▶ What is being asked:
Only the number is wanted: how many lines of the listing below contain "computer"?

▶ Dataset excerpts:
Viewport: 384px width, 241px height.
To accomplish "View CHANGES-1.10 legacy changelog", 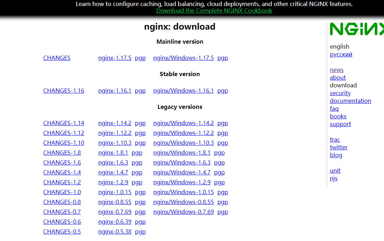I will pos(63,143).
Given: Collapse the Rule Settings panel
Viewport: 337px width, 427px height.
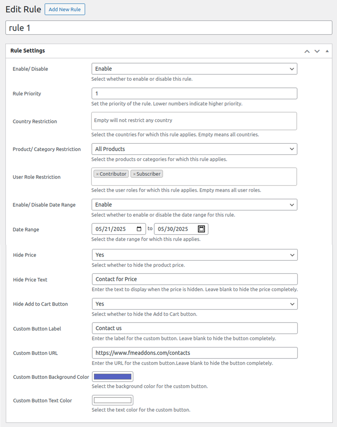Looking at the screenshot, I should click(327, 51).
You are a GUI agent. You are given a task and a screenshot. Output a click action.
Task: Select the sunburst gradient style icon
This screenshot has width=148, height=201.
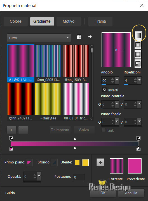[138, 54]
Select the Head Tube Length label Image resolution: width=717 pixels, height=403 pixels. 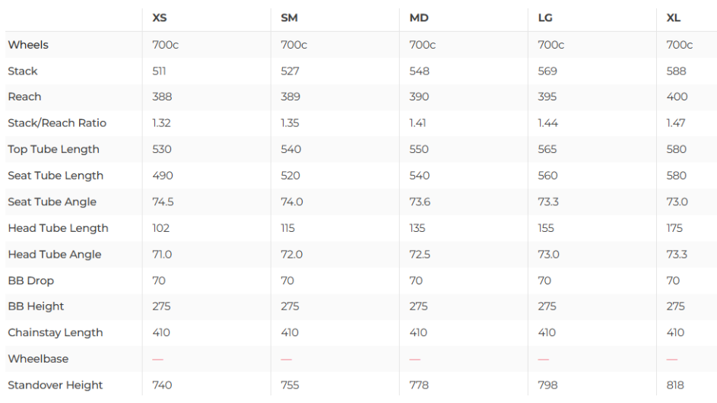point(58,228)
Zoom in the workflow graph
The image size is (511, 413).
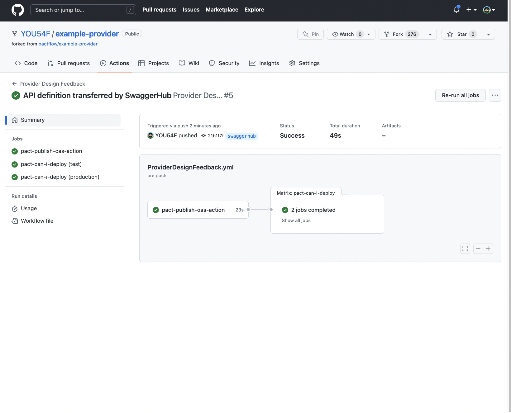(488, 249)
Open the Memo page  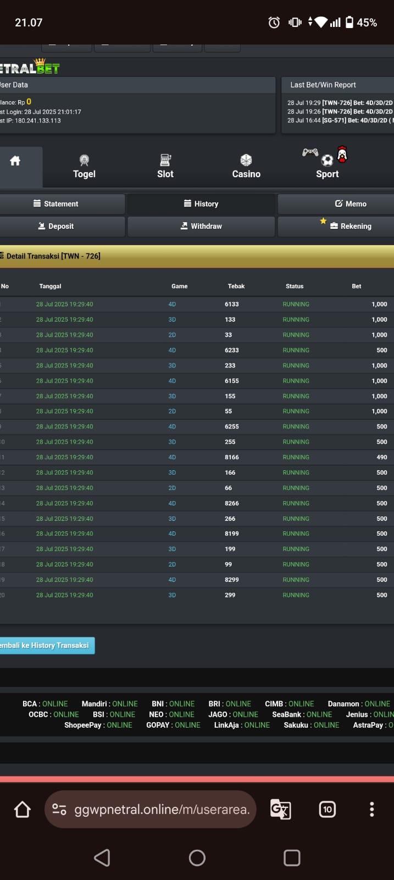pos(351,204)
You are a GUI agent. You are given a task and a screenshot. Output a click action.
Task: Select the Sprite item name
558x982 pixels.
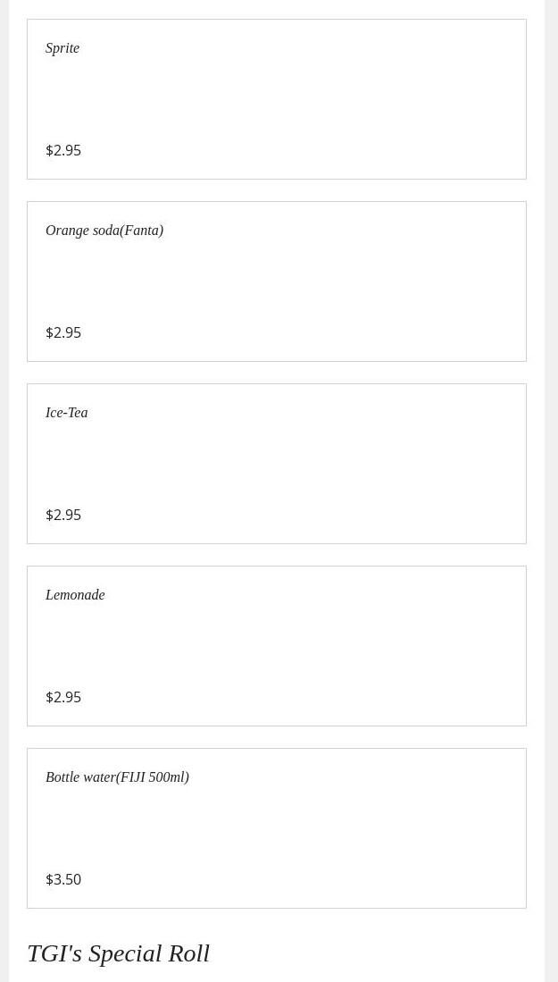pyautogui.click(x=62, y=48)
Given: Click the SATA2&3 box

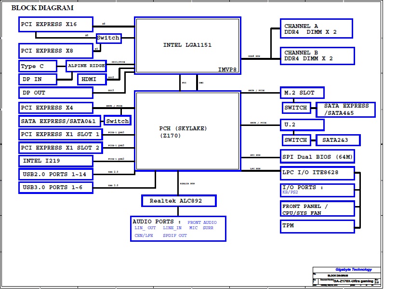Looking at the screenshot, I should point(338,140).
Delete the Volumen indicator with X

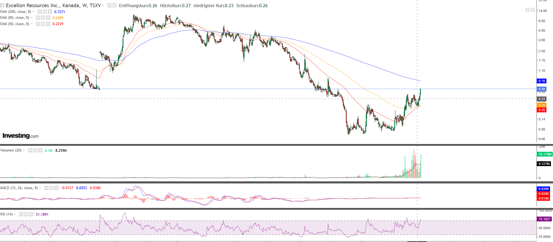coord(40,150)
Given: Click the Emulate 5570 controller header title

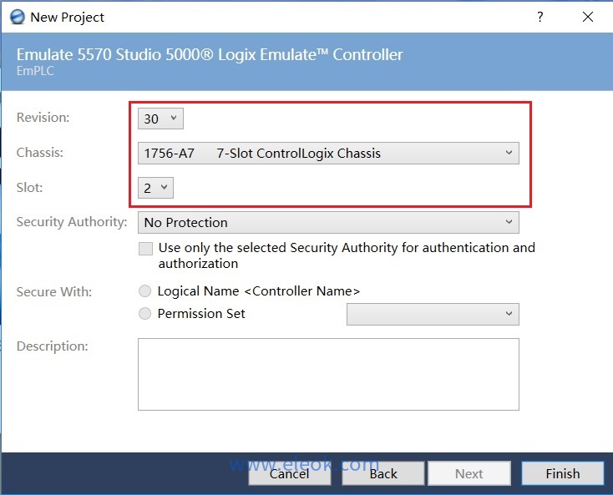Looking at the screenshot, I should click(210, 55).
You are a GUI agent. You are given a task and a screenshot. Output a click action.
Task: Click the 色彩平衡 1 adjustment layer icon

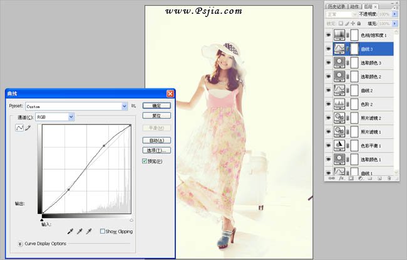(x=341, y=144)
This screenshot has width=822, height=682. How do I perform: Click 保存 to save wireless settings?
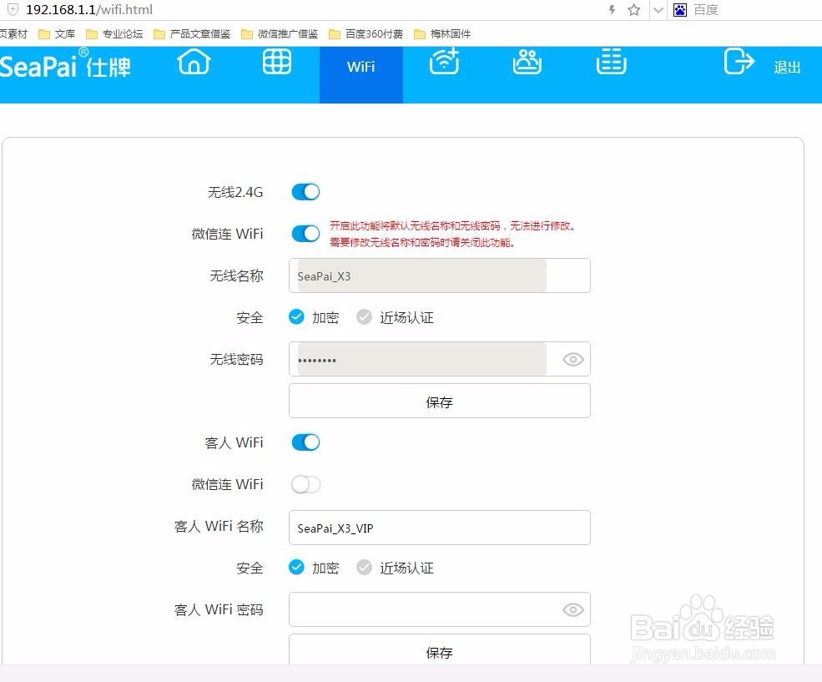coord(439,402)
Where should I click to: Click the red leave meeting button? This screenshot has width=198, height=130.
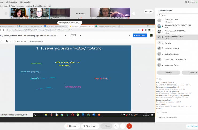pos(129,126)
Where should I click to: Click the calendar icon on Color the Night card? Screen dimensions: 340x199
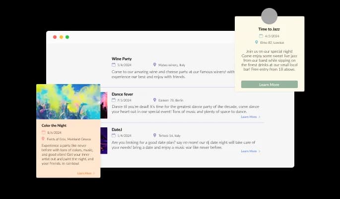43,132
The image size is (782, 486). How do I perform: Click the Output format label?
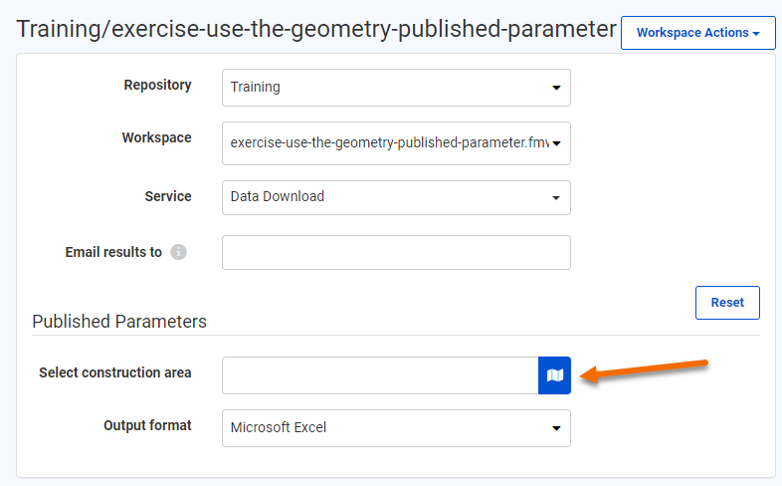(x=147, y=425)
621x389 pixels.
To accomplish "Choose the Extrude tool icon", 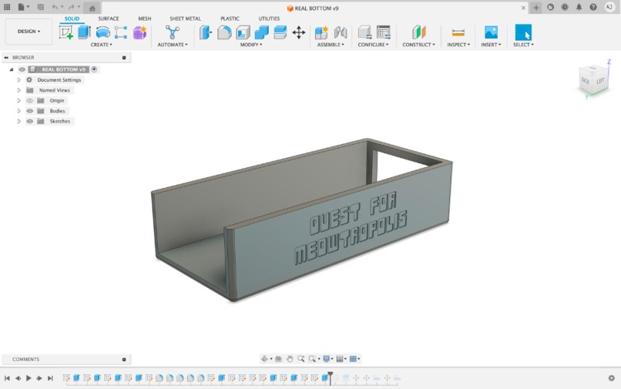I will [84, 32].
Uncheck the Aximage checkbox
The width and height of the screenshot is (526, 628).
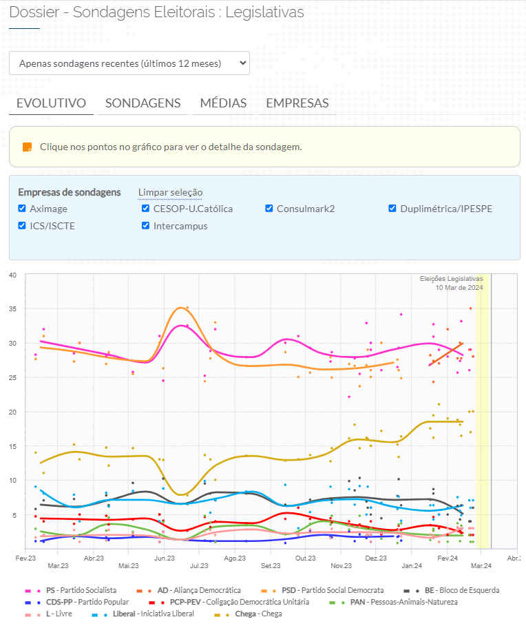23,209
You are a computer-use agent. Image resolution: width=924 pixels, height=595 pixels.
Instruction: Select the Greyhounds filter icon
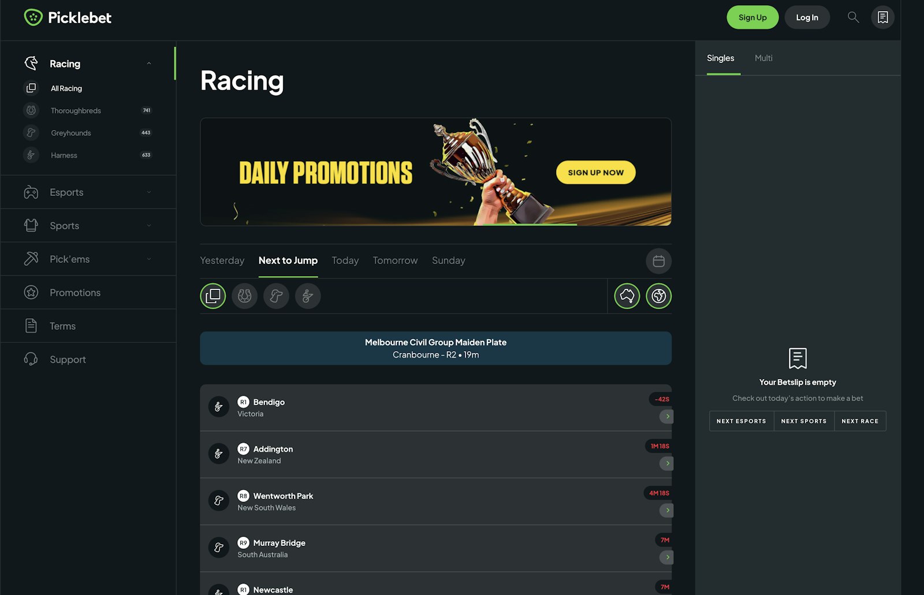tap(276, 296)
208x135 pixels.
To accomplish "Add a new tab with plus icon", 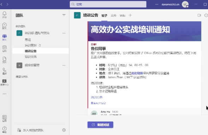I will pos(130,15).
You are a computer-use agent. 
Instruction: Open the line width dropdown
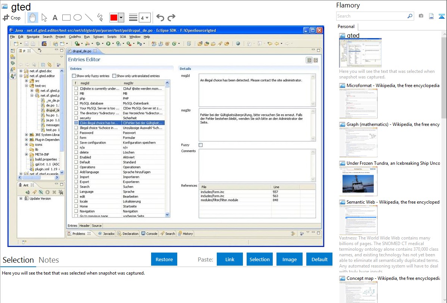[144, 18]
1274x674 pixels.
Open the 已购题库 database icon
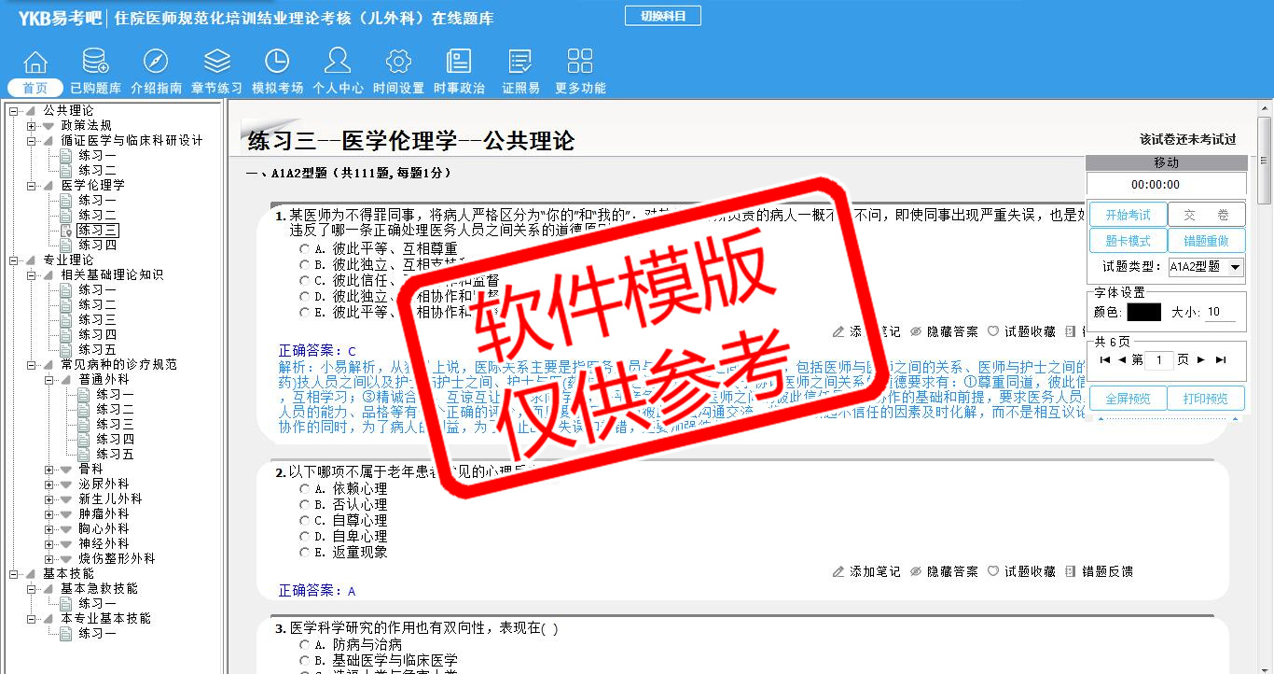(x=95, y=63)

▶ Completed task:
2